Expediaは、日本での18周年を記念してブランドを刷新した。テクノロジーへの投資を強化し、日本の観光業界支援も視野に入れる。また、パーソナライズされたサービスなど、日本市場向けの取り組みも行う。
Expedia Groupは傘下に「Expedia」「Hotels.com」「Vrbo」「Trivago」などを持つ世界最大級のオンライン旅行代理店(OTA)だ。全ブランドの登録会員数は1億6800万人以上。6万社以上のパートナーと提携し、世界70地域以上でサービスを展開している。日本では2024年に18周年を迎える。これに際し、同社は日本をターゲットに新たなマーケティングキャンペーンを開始する。2024年2月20日には同社副会長兼CEOのピーター・カーン氏とブランド統括プレジデントのジョン・ギーゼルマン氏が来日し、同社のブランド戦略とキャンペーンの概要、今後の日本の旅行市場の展望などについて語った。

⁂

### 取り組む課題
1) Expediaの記事のうち、「Expediaは、日本での1」から「場の展望などについて語った。」までをそのまま繰り返してください。
2) Expediaの記事によると、Expedia Groupは世界何地域以上でサービスを展開していますか？
3) 次の(a)～(c)は、Expediaの記事の内容と合っていますか？それぞれ「はい」か「いいえ」で答え、判断の根拠となる本文の言葉をそのまま引用してください。
(a) 全ブランドの登録会員数は1億6800万人以上である。
(b) Expediaは日本で2024年に20周年を迎える。
(c) ピーター・カーン氏はブランド統括プレジデントである。

### 提供情報
⁂

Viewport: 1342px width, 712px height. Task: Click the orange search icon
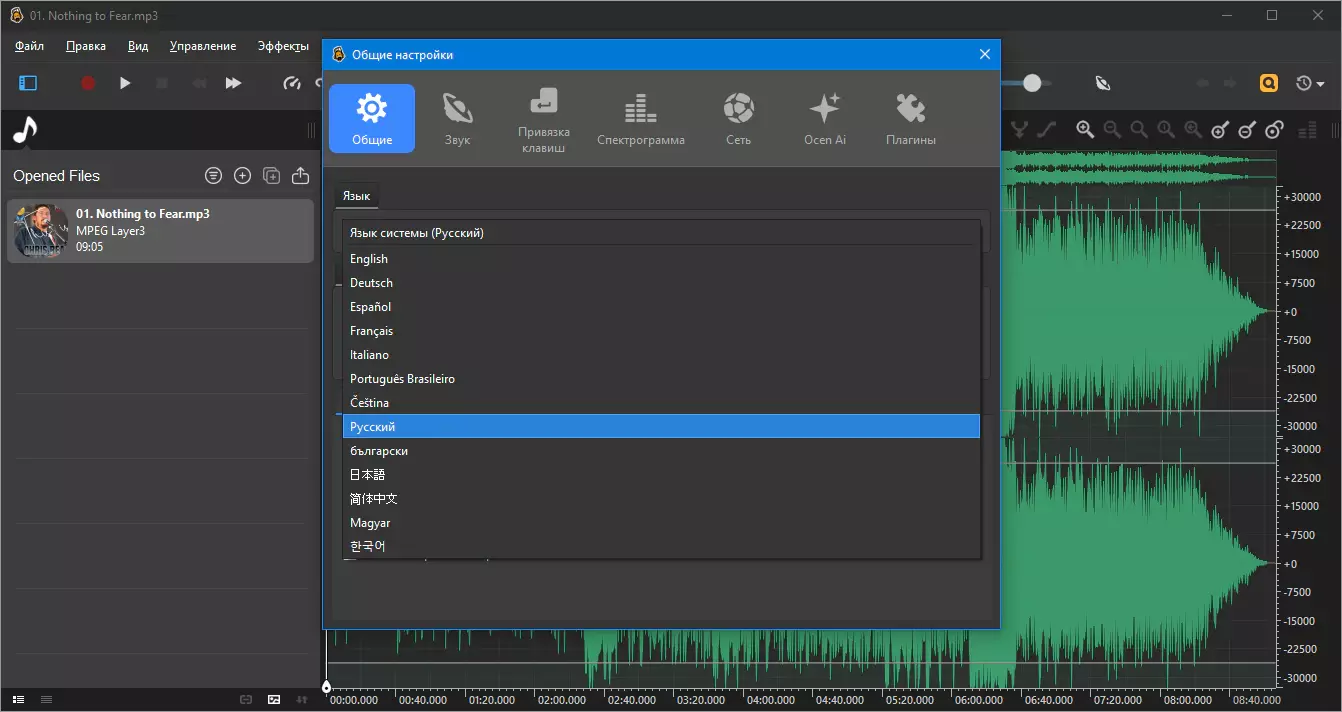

⁂

### 解答
1)
Expediaは、日本での18周年を記念してブランドを刷新した。テクノロジーへの投資を強化し、日本の観光業界支援も視野に入れる。また、パーソナライズされたサービスなど、日本市場向けの取り組みも行う。
Expedia Groupは傘下に「Expedia」「Hotels.com」「Vrbo」「Trivago」などを持つ世界最大級のオンライン旅行代理店(OTA)だ。全ブランドの登録会員数は1億6800万人以上。6万社以上のパートナーと提携し、世界70地域以上でサービスを展開している。日本では2024年に18周年を迎える。これに際し、同社は日本をターゲットに新たなマーケティングキャンペーンを開始する。2024年2月20日には同社副会長兼CEOのピーター・カーン氏とブランド統括プレジデントのジョン・ギーゼルマン氏が来日し、同社のブランド戦略とキャンペーンの概要、今後の日本の旅行市場の展望などについて語った。

2) 世界70地域以上です。

3)
(a) はい。「全ブランドの登録会員数は1億6800万人以上。」
(b) いいえ。「日本では2024年に18周年を迎える。」
(c) いいえ。「同社副会長兼CEOのピーター・カーン氏」